È sabato sera, fa freddo, sono quasi le undici e un certo viavai si sta concentrando in via di Portonaccio, a Roma. Molte macchine svoltano per via Giuseppe Mirri, vanno inequivocabilmente al Monk, per un paio di ragioni: c’è poco altro in fondo a Giuseppe Mirri se non il Monk, e stasera al Monk c’è la seconda serata annuale di Manifesto. La prima era andata molto bene e c’eravamo divertiti parecchio.
Anche stasera la line up è di tutto rispetto. Aprono i Civil Civic, duo di australiani emigrati in Europa, e salgono sul palco accompagnati dal misterioso terzo membro del gruppo, The Box, ovvero un case pieno di moduli sormontato da due controller da cui i due gestiscono la parte ritmica e i sintetizzatori che fanno parte stabile nei pezzi della band. Più o meno cinque anni fa hanno rilasciato un disco divenuto presto di culto, Rules; è di quest’anno invece il nuovo The Test, e i due aprono con pezzi dall’ultima uscita. C’è una piccola legione di fan accaniti dei Civil Civic davanti al palco che si diverte molto nell’elettropop degli australiani che sanno scaldare benissimo l’ambiente. Il loro accento aussie non è completamente comprensibile ai più ma quando partono i pezzi del primo LP come Airspray hanno già conquistato anche chi non li conosceva ed è venuto al Monk con orecchio curioso; tutti saltano allegri mentre i Civil Civic chiudono con il singolone Run Overdrive e salutano portando via The Box con loro.

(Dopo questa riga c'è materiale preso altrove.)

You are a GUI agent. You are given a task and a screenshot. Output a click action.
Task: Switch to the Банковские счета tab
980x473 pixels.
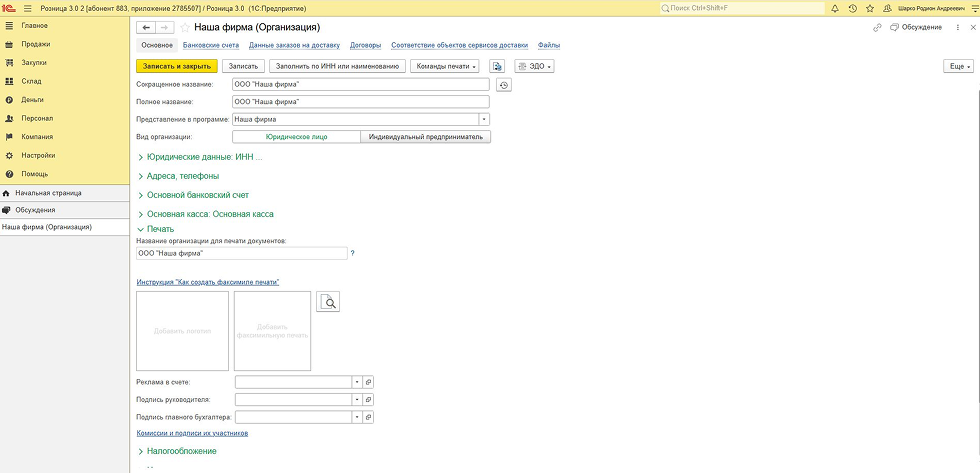[210, 45]

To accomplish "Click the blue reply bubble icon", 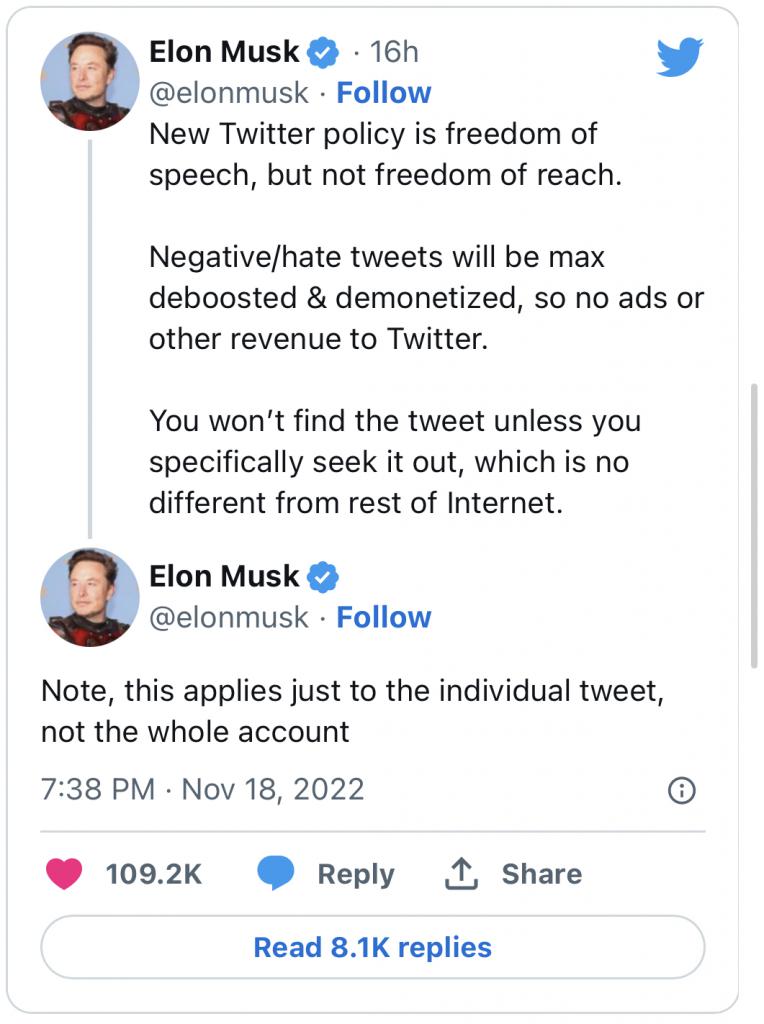I will (276, 873).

La temperatura dentro il Monk si è fatta calda, il tavolo con tutte le macchine di Gold Panda viene messo in mezzo al palco e il pubblico rumoreggia un po’, poi l’inglese appare ed è subito strano: sul palco ha un enorme cappotto nero e uno zaino da fuorisede che sembra che dentro potrebbe contenere della vodka alla pesca. Sparisce un attimo, poi torna pronto a partire – senza zainetto fortunatamente. L’approccio al live set è autistico, ci impedisce di fare una singola foto decente perché si muove velocissimo tra le sue macchinette e non guarda mai il pubblico, ma anche perché parte con Metal Bird dall’ultimo Good Luck And Do Your Best e già stiamo ballando anche noi. Continua a estrarre pezzi dal cappello con Chiba Nights, la cui cassa dritta è impreziosita baroccamente con clap selvaggi. Dietro di lui scorrono le immagini del tanto caro Giappone che ha ispirato l’ultima produzione e lo splendido video di Time Eater; queste immagini poi lasciano spazio a caleidoscopi psichedelici quando dalle dita di Gold Panda partono brani meno recenti come You, che scoperchia il Monk. Sul locale scoperchiato l’inglese plana poi con la raffinata Time Eater, arricchita anche questa di percussioni sintetiche memori della garage, tenute belle serrate dalla cassa della 808. Tra un saltello e l’altro ci accorgiamo che sul palco, di fianco a tutti i suoi effetti, Gold Panda c’ha una tazza con del liquido, e speriamo fortissimo sia tè. Chiude il suo set con la bella Your Good Times Are Just Beginning riempito di percussioni a dita dal suo MPC, mentre sullo schermo appare la scritta “Good Luck And Do Your Best”, che è sì il titolo del disco e forse mera pubblicità ma ci piace pensare sia un augurio sincero; gli facciamo un grande applauso, se l’è meritato.